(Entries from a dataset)
+-------+
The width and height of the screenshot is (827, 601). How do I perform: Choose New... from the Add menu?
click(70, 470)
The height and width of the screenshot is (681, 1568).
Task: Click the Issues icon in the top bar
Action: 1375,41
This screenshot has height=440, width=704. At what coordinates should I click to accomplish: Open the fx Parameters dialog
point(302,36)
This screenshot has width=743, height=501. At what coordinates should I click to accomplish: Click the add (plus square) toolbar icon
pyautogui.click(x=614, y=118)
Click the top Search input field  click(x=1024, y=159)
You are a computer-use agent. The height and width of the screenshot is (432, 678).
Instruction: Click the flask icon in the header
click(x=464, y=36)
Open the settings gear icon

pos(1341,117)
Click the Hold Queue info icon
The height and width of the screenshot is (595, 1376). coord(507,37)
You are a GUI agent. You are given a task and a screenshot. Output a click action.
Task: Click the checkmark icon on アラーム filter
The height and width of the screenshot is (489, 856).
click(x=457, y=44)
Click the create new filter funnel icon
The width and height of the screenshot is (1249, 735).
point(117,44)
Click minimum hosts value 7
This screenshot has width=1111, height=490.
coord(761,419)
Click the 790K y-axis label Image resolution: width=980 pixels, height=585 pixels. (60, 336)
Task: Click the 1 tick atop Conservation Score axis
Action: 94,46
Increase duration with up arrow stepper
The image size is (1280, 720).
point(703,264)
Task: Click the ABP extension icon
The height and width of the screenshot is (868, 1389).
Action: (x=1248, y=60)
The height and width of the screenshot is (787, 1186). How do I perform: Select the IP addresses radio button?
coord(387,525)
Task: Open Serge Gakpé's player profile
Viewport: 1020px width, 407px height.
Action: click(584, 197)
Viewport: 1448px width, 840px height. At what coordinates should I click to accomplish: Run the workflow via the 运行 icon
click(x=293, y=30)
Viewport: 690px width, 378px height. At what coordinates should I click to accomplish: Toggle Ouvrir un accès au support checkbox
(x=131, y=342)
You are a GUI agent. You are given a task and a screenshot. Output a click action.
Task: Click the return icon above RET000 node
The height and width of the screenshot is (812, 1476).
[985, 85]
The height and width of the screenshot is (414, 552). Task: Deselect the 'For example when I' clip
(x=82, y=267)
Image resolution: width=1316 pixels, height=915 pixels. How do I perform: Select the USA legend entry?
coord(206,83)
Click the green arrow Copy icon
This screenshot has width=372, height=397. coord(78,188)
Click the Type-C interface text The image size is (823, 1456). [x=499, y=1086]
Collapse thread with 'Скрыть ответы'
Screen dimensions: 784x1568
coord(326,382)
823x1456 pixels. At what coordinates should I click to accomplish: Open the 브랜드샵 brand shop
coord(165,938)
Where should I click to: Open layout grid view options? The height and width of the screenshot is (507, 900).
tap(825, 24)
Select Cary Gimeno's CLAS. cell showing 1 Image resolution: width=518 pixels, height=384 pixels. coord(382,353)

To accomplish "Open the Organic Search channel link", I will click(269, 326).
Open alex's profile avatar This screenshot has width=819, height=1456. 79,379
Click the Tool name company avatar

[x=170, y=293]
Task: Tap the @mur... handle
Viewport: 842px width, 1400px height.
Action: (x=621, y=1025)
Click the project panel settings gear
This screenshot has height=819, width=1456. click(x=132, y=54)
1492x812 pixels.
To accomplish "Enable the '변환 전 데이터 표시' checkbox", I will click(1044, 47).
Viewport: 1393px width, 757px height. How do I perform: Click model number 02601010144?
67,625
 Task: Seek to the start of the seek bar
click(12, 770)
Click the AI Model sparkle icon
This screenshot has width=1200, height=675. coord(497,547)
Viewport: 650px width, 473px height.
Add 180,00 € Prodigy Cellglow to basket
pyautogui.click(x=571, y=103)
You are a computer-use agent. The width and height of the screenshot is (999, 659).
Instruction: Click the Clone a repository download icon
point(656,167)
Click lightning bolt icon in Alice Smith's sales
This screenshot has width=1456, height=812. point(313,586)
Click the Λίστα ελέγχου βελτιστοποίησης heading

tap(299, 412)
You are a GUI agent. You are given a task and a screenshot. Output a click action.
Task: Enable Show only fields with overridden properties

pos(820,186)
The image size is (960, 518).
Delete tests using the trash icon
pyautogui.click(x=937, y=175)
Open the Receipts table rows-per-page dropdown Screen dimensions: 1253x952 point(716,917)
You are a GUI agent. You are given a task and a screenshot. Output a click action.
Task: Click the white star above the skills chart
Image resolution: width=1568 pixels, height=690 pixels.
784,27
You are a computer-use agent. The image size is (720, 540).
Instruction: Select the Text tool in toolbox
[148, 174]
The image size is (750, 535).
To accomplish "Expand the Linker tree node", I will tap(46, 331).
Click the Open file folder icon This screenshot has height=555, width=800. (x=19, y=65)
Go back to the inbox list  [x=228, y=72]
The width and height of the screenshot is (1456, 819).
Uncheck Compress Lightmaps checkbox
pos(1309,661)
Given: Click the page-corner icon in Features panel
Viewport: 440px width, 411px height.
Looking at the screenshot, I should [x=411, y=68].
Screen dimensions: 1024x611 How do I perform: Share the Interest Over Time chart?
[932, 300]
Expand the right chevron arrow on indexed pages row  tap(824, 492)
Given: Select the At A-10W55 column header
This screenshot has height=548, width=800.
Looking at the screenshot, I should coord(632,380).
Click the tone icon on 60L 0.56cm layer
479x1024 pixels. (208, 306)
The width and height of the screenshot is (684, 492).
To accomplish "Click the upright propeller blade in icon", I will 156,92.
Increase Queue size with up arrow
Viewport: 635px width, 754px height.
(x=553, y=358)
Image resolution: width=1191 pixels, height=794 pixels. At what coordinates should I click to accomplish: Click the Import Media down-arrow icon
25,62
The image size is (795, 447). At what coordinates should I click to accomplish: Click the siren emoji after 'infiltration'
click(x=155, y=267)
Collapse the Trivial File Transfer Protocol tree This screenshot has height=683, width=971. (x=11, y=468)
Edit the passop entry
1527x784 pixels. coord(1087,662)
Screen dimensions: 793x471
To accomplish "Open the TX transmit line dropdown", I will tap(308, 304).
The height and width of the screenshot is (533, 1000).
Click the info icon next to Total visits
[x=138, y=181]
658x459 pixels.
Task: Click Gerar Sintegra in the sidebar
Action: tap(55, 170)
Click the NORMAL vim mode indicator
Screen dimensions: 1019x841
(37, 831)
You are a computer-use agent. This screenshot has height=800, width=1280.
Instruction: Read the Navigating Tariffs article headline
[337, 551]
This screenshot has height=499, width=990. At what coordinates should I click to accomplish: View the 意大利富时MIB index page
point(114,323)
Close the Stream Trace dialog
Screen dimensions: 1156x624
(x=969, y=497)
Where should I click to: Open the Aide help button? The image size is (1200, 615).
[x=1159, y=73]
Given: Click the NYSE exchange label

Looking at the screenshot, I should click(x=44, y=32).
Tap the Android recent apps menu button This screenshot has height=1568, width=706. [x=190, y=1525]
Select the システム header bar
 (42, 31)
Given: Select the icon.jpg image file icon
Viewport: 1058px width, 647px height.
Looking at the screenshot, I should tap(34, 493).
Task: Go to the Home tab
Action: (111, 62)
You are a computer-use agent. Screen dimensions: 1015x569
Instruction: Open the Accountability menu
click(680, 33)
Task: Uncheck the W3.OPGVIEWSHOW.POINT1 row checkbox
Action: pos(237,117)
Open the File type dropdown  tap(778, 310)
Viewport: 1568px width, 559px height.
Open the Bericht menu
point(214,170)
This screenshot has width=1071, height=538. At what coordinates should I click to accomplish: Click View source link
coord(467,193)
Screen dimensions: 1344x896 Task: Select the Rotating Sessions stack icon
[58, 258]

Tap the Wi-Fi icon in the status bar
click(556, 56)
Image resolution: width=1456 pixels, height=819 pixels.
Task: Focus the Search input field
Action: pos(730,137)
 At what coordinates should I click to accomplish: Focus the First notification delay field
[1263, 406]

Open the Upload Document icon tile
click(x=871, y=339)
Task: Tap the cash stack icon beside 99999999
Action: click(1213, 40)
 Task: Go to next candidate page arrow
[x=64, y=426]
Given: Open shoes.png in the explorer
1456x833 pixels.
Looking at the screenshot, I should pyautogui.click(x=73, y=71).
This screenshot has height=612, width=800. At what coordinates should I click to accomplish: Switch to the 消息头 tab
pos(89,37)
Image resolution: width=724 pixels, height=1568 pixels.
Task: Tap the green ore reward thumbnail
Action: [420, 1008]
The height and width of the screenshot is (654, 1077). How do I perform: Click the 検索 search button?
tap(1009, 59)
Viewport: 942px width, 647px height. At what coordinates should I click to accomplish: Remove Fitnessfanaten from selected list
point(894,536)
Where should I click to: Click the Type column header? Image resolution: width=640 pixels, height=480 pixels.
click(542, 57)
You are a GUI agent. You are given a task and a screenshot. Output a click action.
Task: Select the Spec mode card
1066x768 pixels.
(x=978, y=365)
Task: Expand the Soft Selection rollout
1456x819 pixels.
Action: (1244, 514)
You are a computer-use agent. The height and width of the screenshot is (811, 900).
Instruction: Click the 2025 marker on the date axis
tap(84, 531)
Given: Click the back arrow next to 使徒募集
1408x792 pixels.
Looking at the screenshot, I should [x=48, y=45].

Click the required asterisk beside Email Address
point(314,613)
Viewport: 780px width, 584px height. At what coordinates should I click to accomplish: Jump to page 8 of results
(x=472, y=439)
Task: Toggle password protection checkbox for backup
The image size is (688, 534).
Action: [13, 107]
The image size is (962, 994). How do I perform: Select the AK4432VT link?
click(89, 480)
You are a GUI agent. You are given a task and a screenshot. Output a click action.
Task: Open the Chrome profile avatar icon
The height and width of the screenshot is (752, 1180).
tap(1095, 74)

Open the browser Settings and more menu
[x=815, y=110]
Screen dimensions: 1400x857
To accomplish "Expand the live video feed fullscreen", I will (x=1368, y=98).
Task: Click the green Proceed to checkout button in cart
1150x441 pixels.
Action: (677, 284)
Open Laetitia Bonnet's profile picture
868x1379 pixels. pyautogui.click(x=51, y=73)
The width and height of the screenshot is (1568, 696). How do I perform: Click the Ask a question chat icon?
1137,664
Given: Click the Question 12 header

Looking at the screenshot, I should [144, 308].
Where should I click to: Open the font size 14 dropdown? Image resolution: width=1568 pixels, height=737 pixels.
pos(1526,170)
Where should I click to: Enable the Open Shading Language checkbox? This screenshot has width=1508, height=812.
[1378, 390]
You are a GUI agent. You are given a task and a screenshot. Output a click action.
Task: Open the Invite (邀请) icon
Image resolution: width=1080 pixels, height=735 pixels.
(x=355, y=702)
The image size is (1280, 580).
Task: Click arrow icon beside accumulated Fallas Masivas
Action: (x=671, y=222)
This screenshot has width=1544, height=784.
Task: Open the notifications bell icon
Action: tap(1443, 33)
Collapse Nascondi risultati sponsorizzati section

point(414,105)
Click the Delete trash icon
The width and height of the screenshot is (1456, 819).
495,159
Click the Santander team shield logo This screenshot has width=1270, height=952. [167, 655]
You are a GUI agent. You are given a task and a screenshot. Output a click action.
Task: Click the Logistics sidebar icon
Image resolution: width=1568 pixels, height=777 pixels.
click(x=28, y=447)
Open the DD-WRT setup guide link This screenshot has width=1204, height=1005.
+-------+
» WRITTEN REQUEST:
Turn the material, from its first line through the line containing "point(302,36)", inclusive, into a Markdown table with the columns No. and Line. Omit any blank lines.

» TASK RESPONSE:
| No. | Line |
|---|---|
| 1 | The width and height of the screenshot is (827, 601). How do I perform: Choose New... from the Add menu? |
| 2 | click(70, 470) |
| 3 | The height and width of the screenshot is (681, 1568). |
| 4 | Task: Click the Issues icon in the top bar |
| 5 | Action: 1375,41 |
| 6 | This screenshot has height=440, width=704. At what coordinates should I click to accomplish: Open the fx Parameters dialog |
| 7 | point(302,36) |